Descrição
«No trecho do Livro do Desassossego que começa “Prefiro a prosa ao verso como modo de arte” e que constitui, todo ele, uma magnífica apologia da prosa como forma artística superior, lemos: “Na prosa se engloba toda a arte — em parte porque na palavra se contém todo o mundo, em parte porque na palavra livre se contém toda a possibilidade de o dizer e pensar”. O presente volume, que reúne a grande maioria dos textos em prosa publicados em vida de Pessoa, confirma a verdade dessa afirmação — pela enorme variedade temática dos textos, pela sua diversificação estilística, pela sua originalidade expressiva e pela ausência de ideias e opiniões rígidas, ou melhor: pela convivência de elementos díspares e até contraditórios. […] Mas Pessoa era fundamentalmente um poeta, mesmo quando disfarçado do ajudante de guarda-livros que se dizia “incapaz de escrever em verso”. Era poeta, mesmo na prosa, por sonhar alto e nos fazer sentir tais alturas; por poder sentir pensando e pensar sentindo, vendo e exprimindo o que existe (ou não existe) como se fosse pela primeira vez; por querer — e conseguir — dizer mais do que as palavras dizem. […]

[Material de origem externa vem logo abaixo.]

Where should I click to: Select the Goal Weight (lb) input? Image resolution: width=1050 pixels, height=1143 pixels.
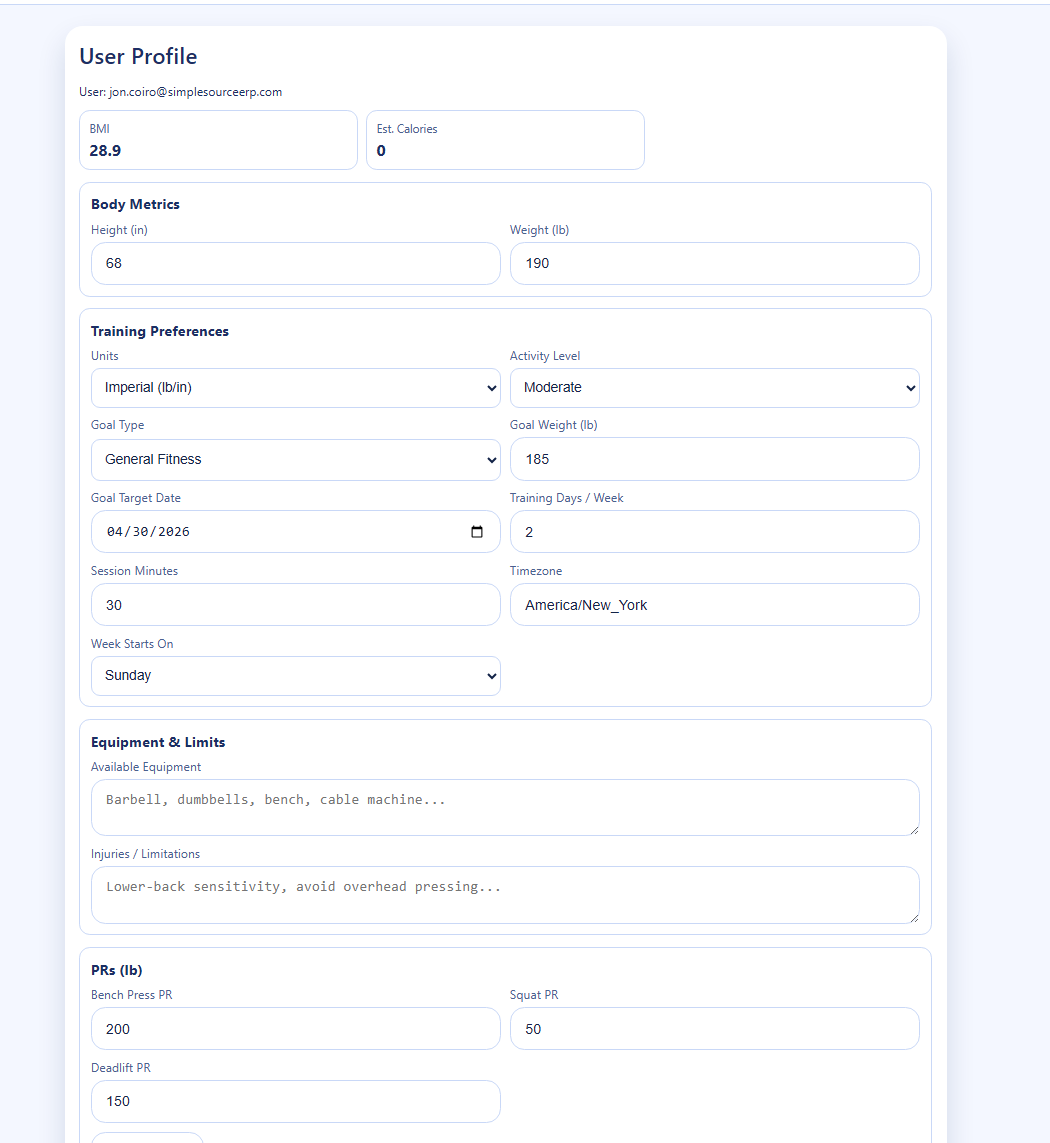pos(714,460)
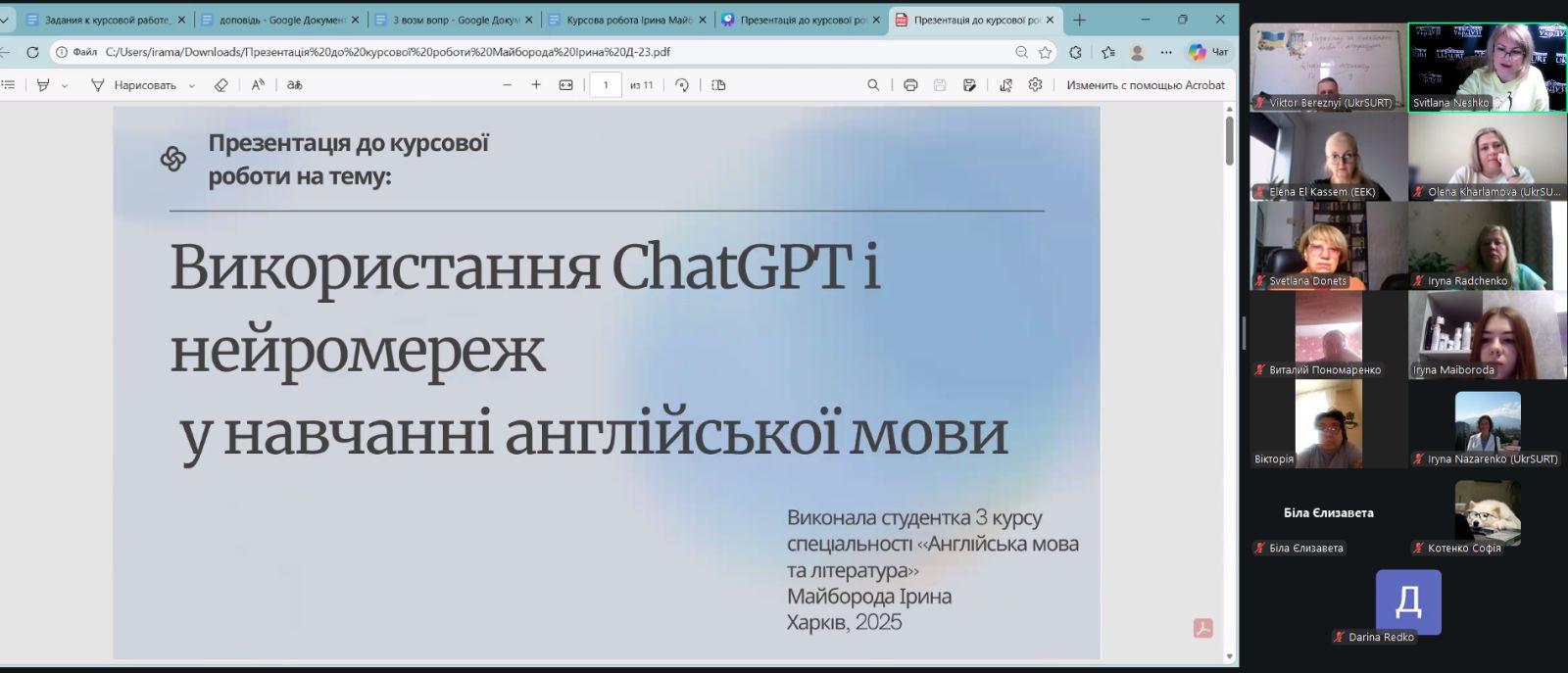1568x673 pixels.
Task: Click the Print PDF icon
Action: 910,85
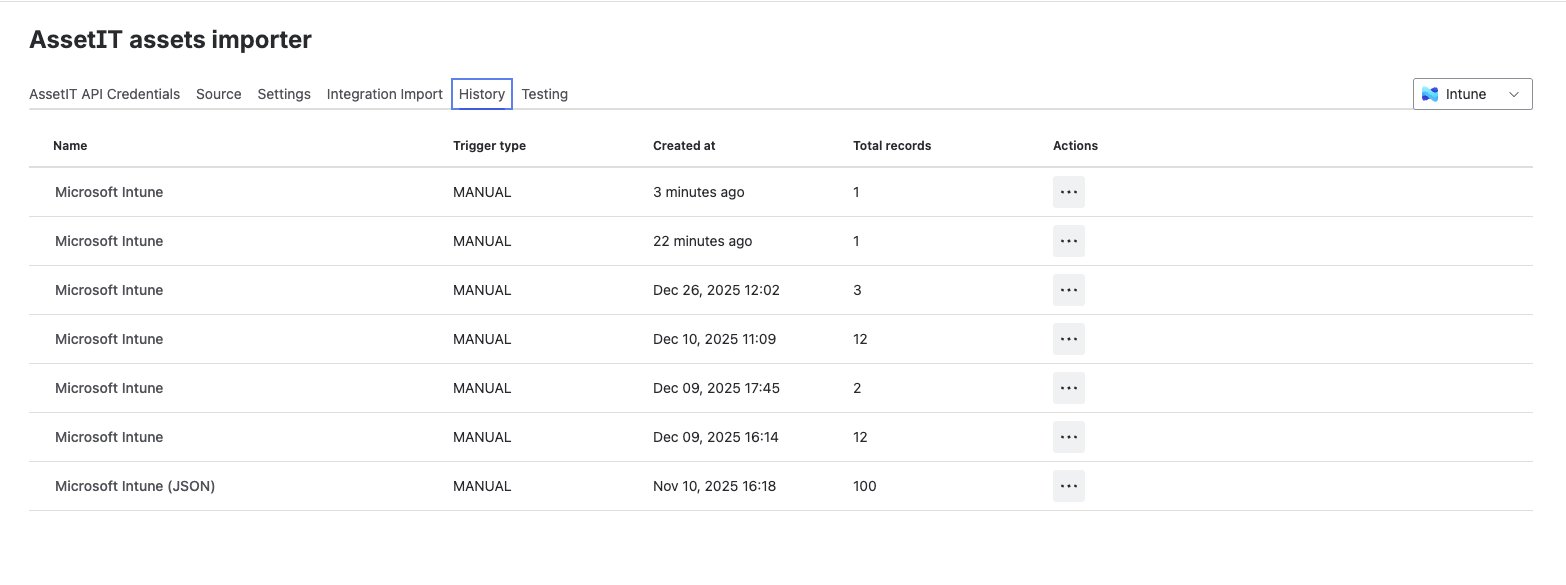Image resolution: width=1566 pixels, height=585 pixels.
Task: Go to the Settings tab
Action: coord(284,94)
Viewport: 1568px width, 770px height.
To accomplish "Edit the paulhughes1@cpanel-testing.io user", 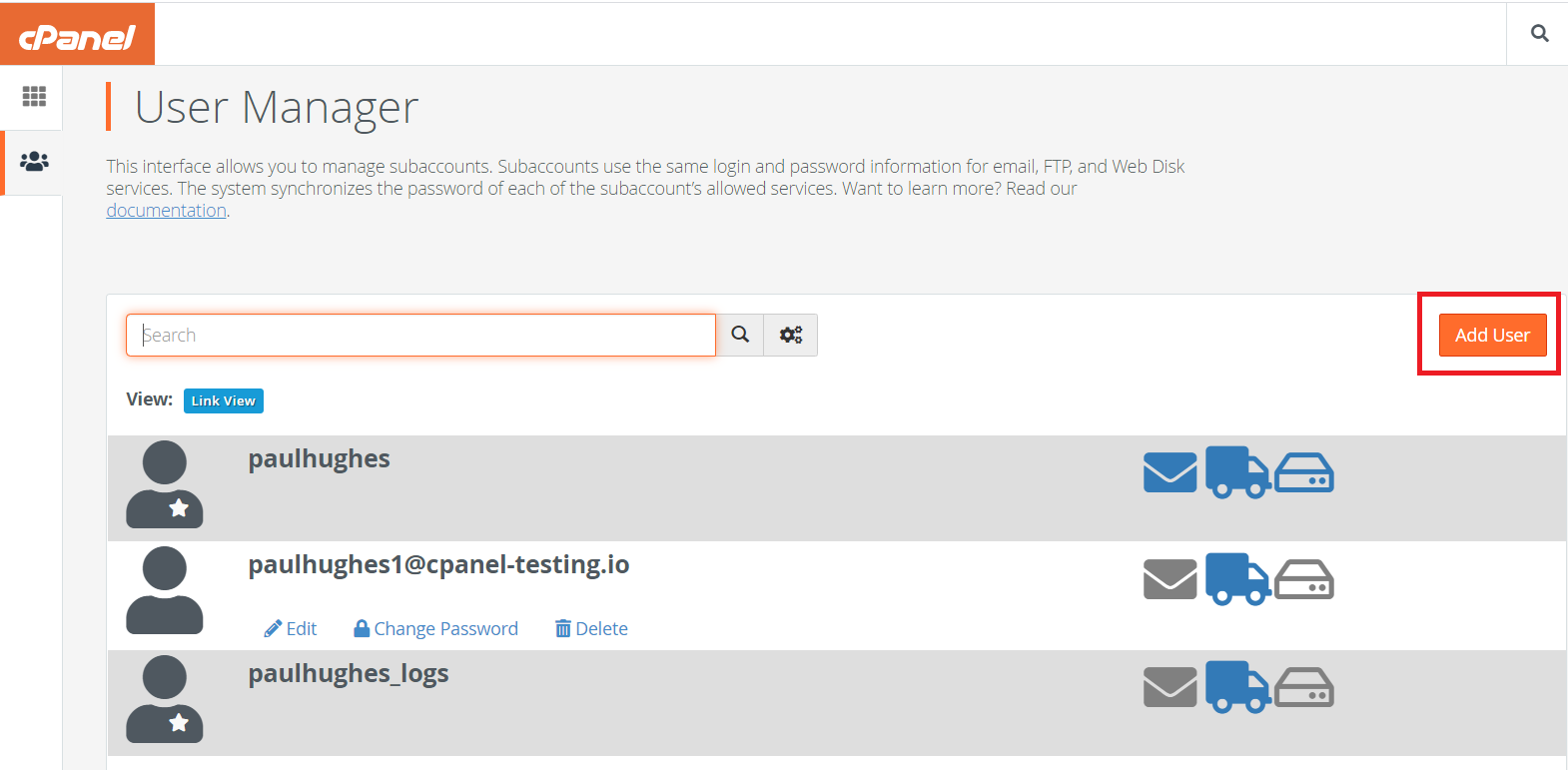I will (291, 628).
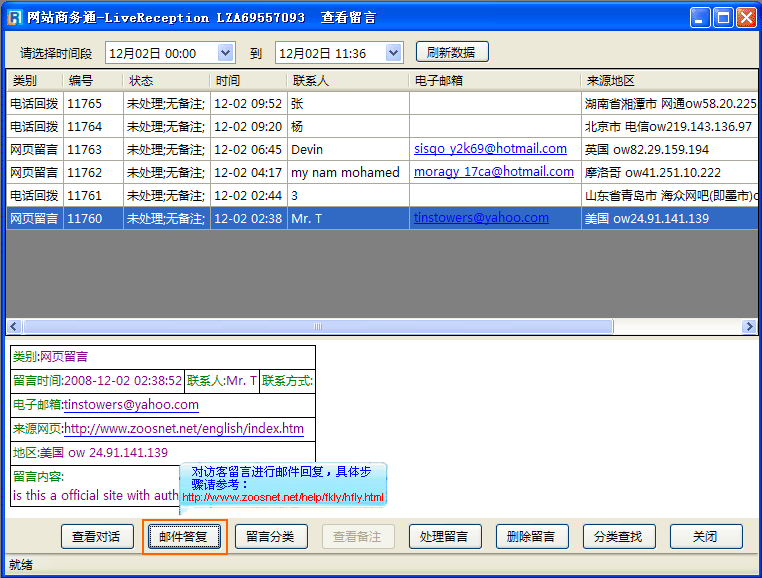Click the 刷新数据 refresh button
The width and height of the screenshot is (762, 578).
click(452, 53)
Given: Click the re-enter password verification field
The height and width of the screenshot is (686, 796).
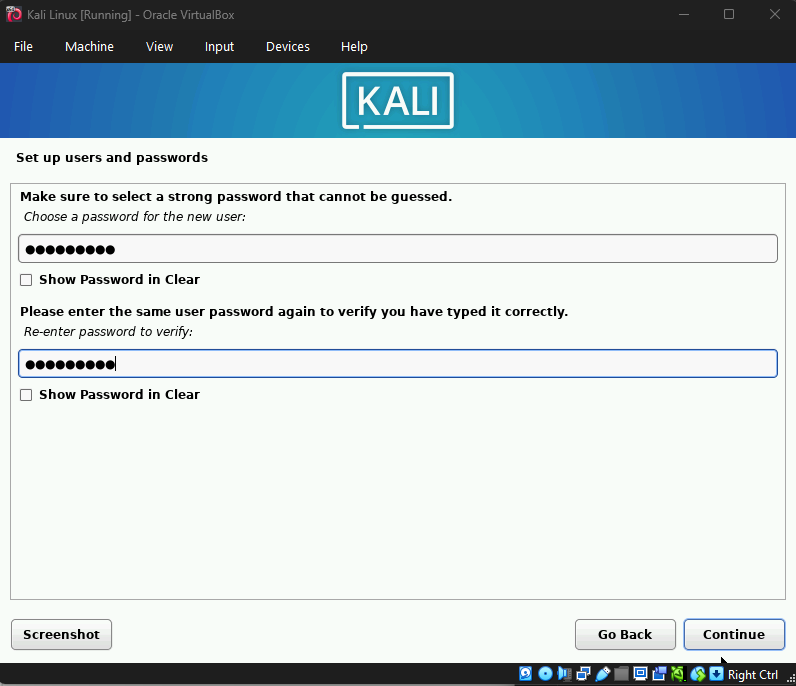Looking at the screenshot, I should (397, 364).
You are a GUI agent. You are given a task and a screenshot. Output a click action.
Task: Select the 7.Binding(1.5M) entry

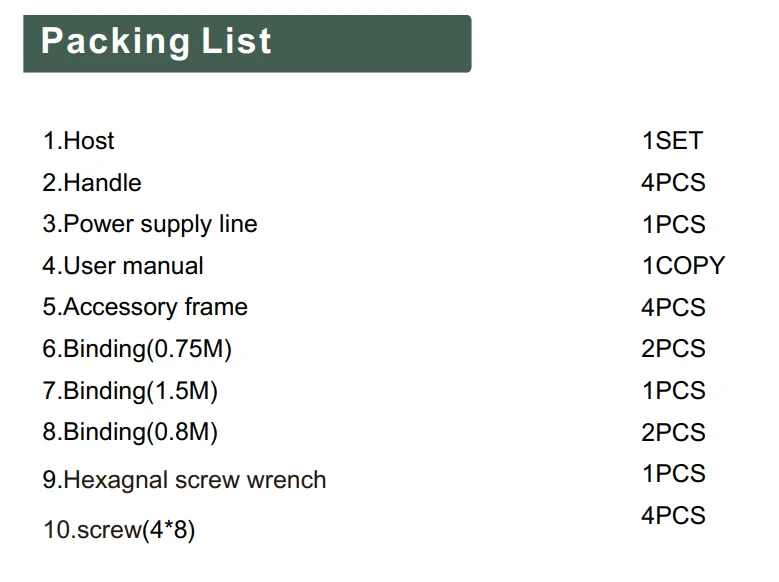[x=130, y=391]
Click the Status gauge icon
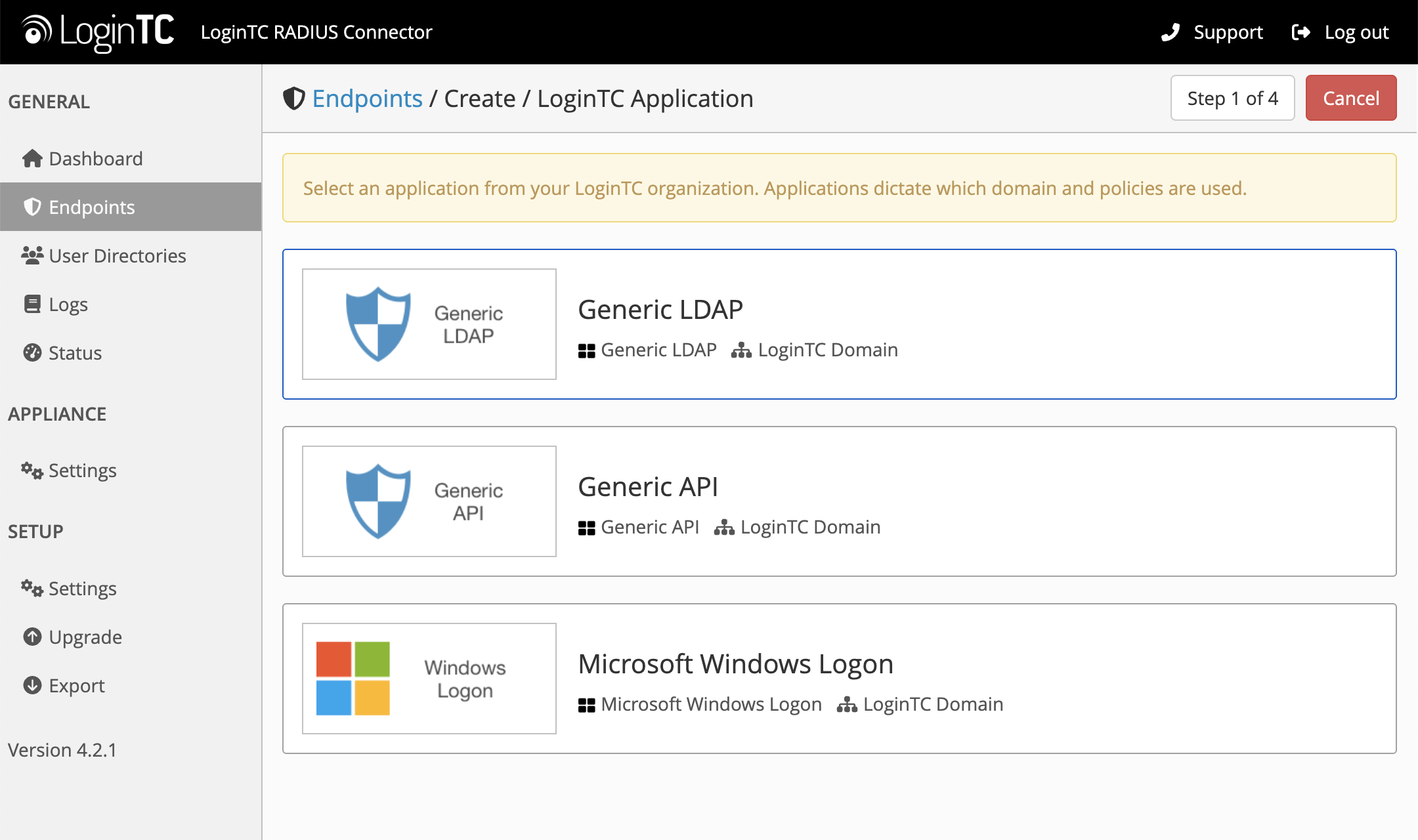The width and height of the screenshot is (1418, 840). pyautogui.click(x=32, y=352)
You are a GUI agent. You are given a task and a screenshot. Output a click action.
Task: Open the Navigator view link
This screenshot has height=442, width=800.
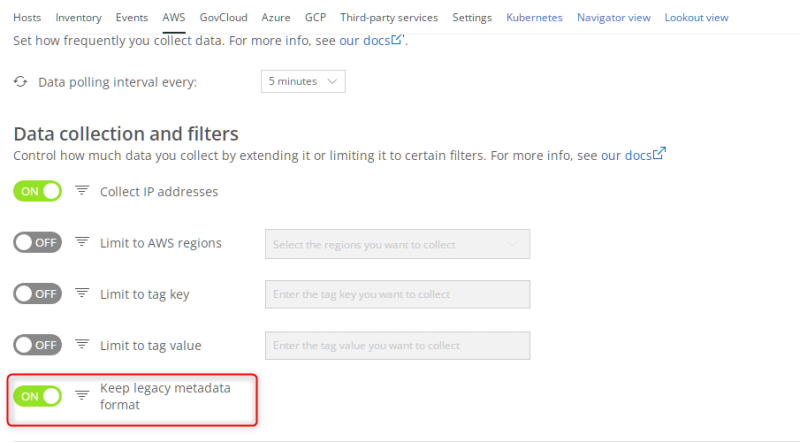click(613, 18)
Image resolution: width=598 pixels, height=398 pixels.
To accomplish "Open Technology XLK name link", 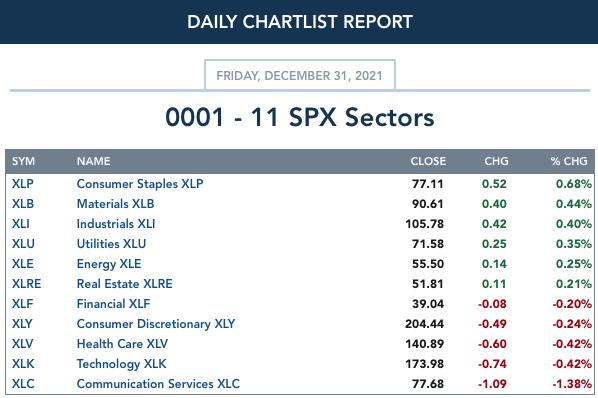I will [x=121, y=364].
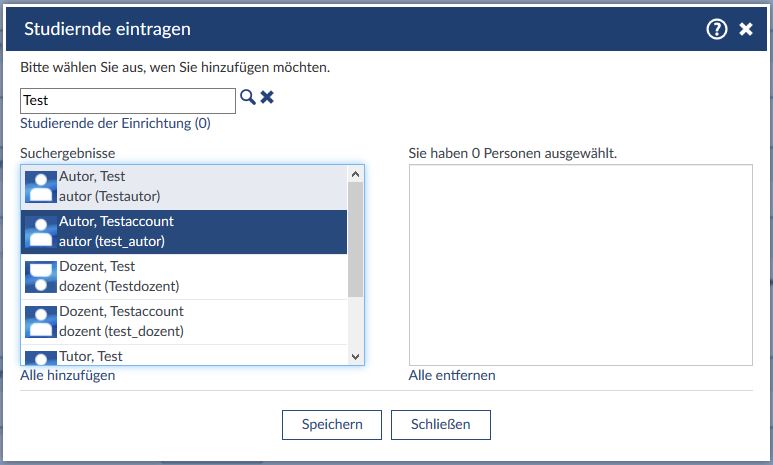Click avatar of Dozent, Testaccount
The width and height of the screenshot is (773, 465).
(x=40, y=322)
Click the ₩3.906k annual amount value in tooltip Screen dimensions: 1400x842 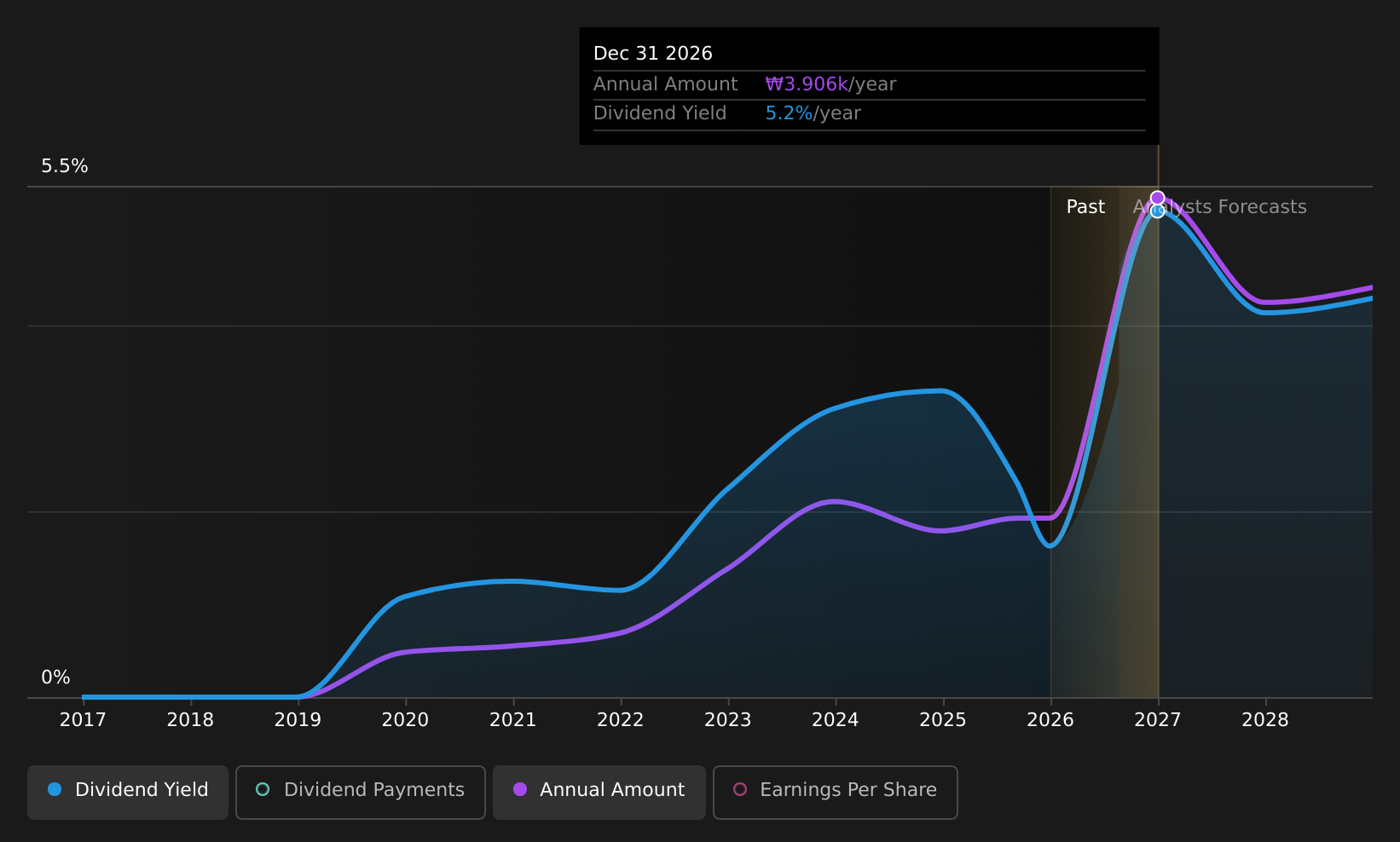[807, 84]
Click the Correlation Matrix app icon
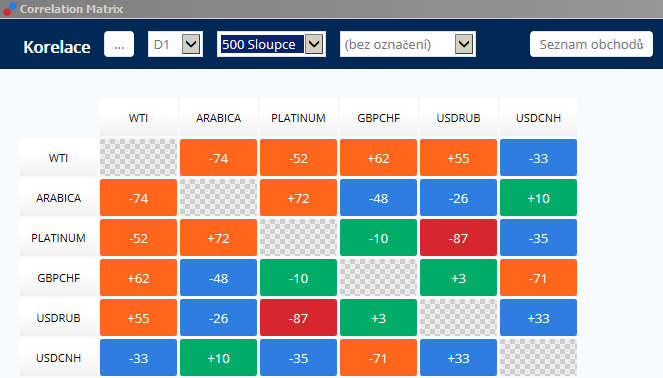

A invulgar inteligência, o enorme poder analítico e a incansável curiosidade intelectual são ingredientes essenciais do génio de Fernando Pessoa, mas não haveria génio nenhum sem a sua alma “não-aristotélica”, que soube saltar para além do que é racional e mensurável, dando origem a obras, ou melhor, a uma Obra, que extravasa com não sabemos o que seja (chamemos-lhe “beleza”, chamemos-lhe “verdade”), precisamente nas suas lacunas, nas hesitações, no que tem de inevitavelmente fragmentário, naquilo que o raciocinador não conseguiu explicar, mas que o poeta sussurra, ainda hoje, ao ouvido atento.» Do Prefácio de Richard Zenith, editor da obra.